항목 좌표 데이터:
* * * * * * *

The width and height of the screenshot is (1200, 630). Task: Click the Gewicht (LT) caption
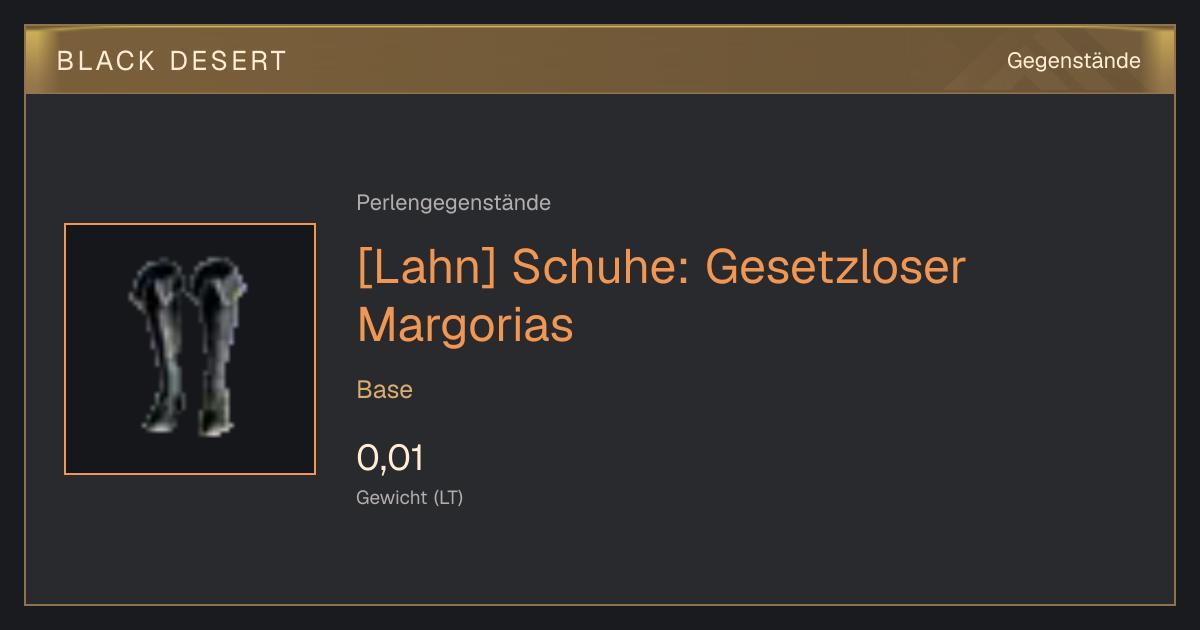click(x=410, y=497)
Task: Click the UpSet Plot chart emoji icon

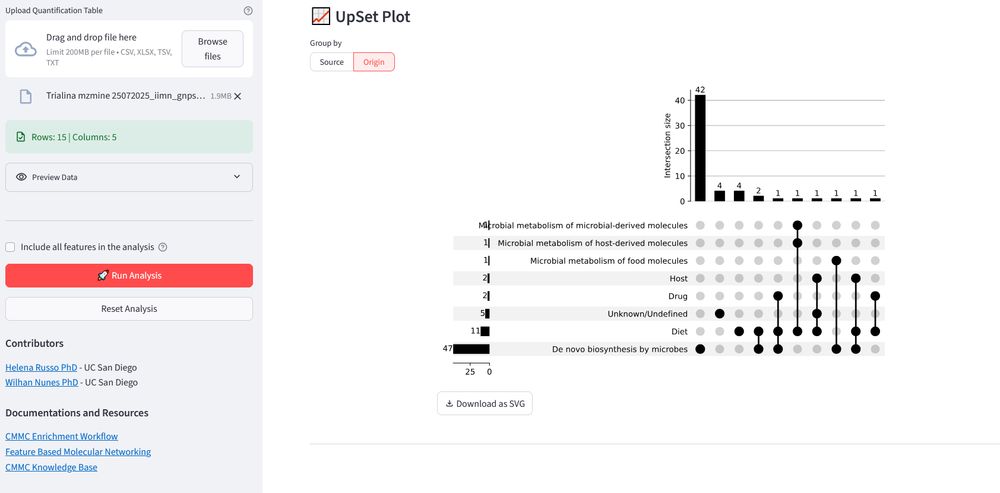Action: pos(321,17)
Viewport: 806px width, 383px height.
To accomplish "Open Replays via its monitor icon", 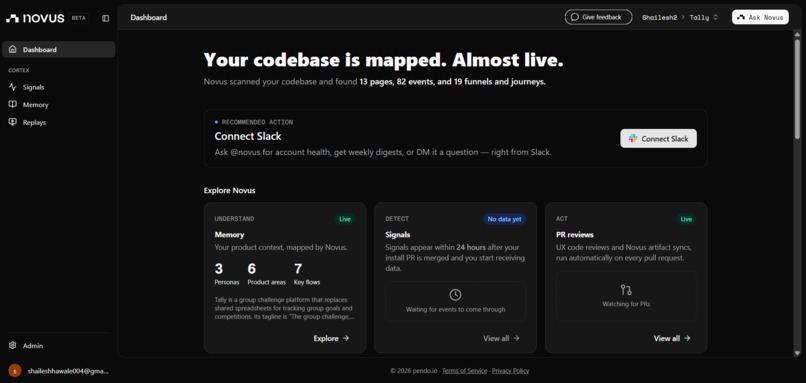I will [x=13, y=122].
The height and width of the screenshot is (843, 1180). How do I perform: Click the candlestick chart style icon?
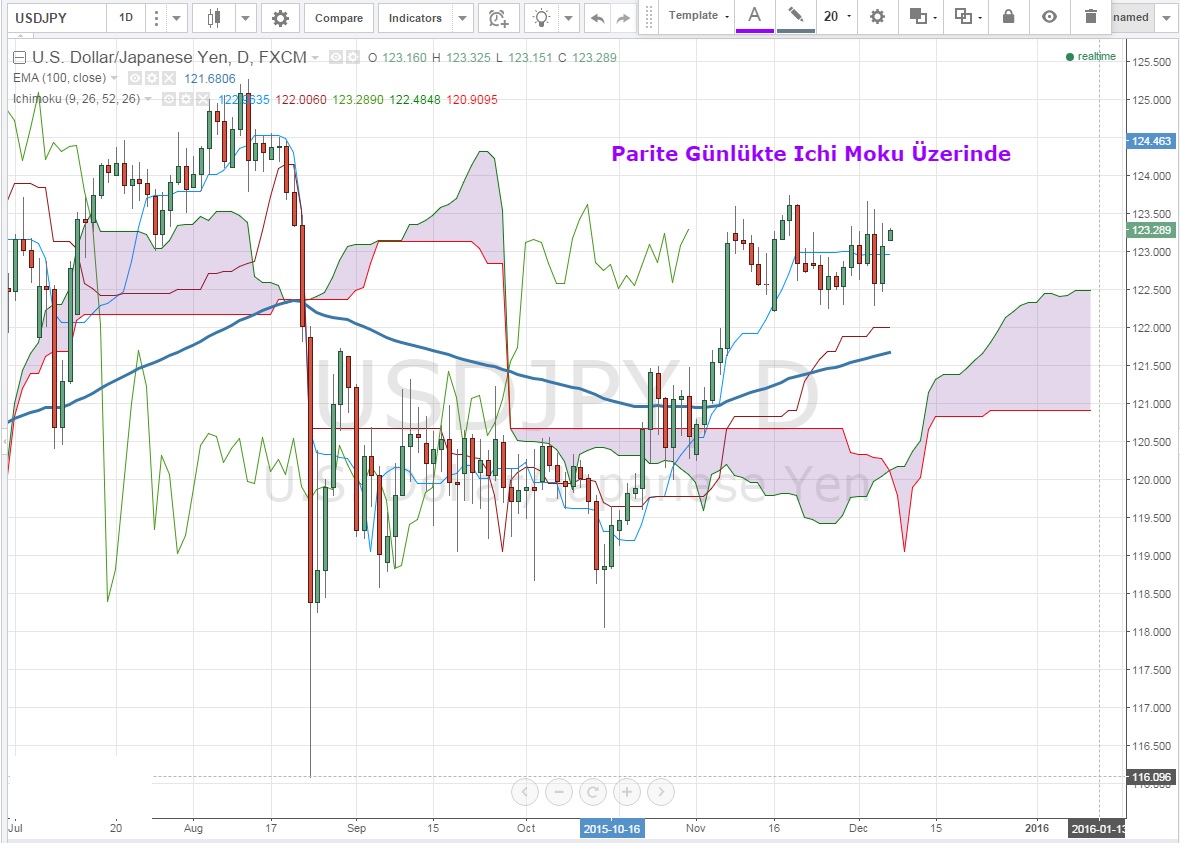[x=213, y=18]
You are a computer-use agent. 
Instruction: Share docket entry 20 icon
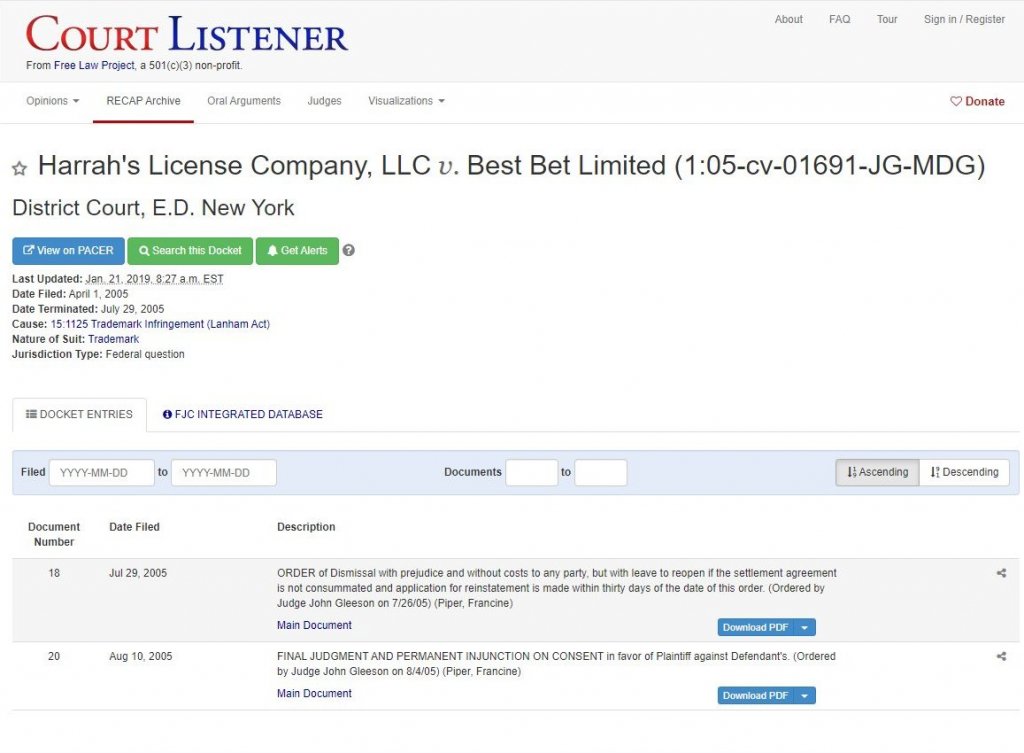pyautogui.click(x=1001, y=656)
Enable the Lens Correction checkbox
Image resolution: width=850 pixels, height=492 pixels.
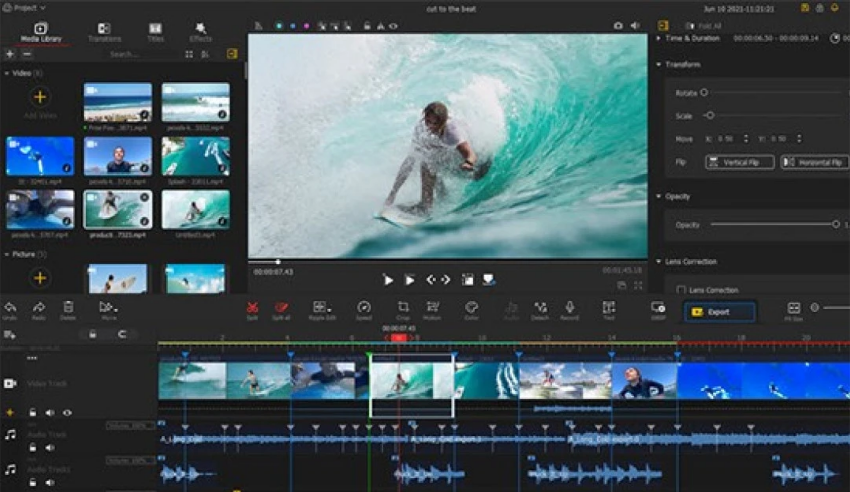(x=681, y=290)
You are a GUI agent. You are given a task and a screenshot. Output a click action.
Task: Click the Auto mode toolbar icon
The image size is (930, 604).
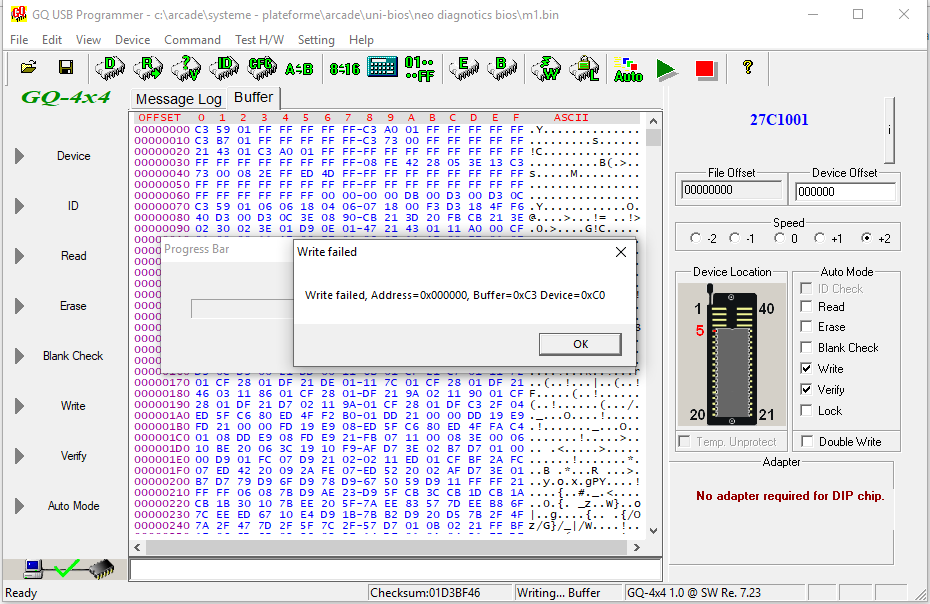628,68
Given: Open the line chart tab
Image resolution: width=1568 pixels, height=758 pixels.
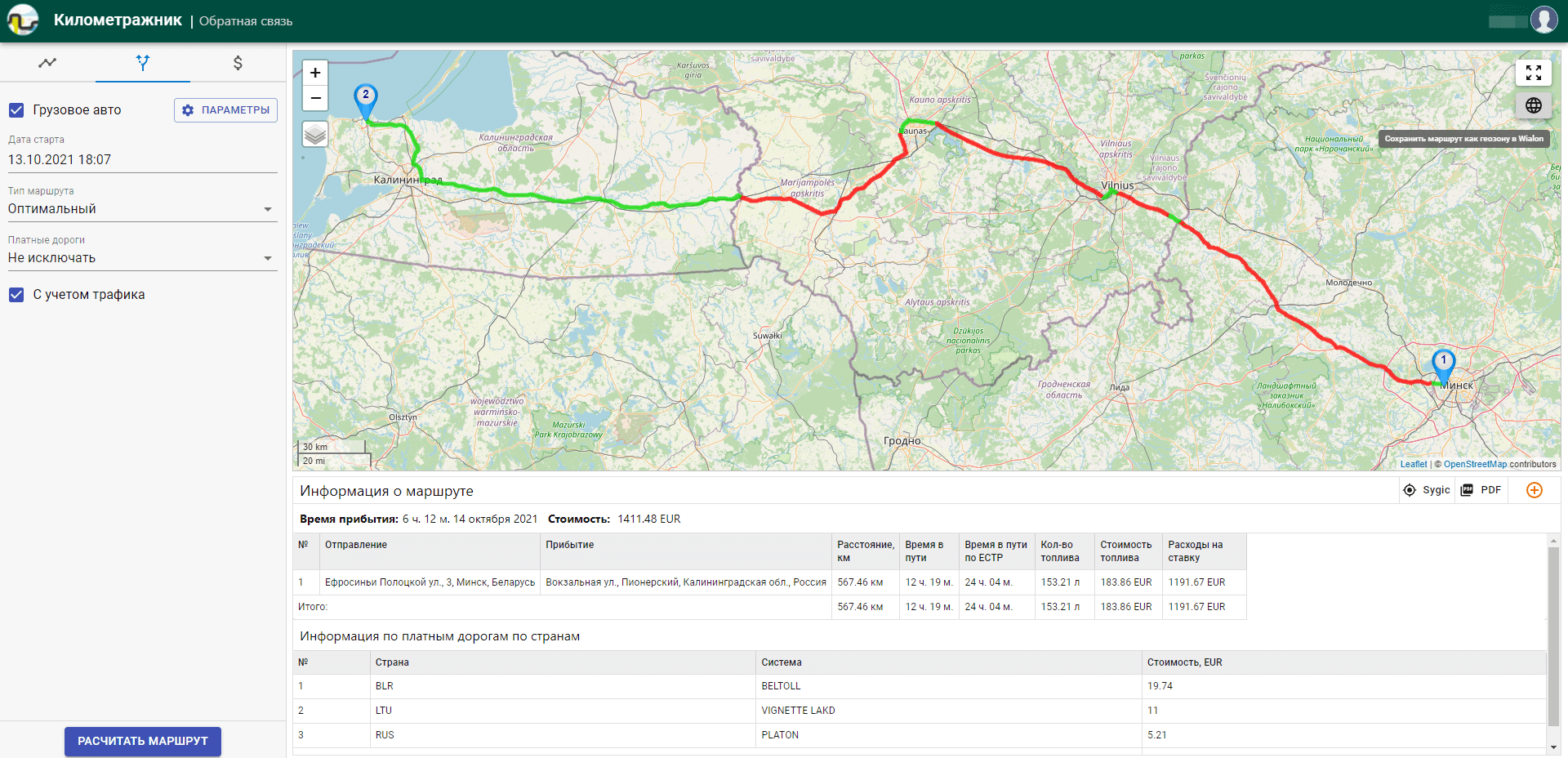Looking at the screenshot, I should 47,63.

* * * * * * *

> [할 일]: 위 기록에서 "You are a computer-use agent."라는 문구가 있는 줄부터 "(x=681, y=290)"라는 문구가 있는 줄까지, 양 끝 줄을 포함해 그대로 다시 적으세요. 그림은 빼고 적으세요.

> [작성된 풀이]:
You are a computer-use agent. 
Instruction: Share docket entry 20 icon
pyautogui.click(x=1001, y=656)
Enable the Lens Correction checkbox
Image resolution: width=850 pixels, height=492 pixels.
(x=681, y=290)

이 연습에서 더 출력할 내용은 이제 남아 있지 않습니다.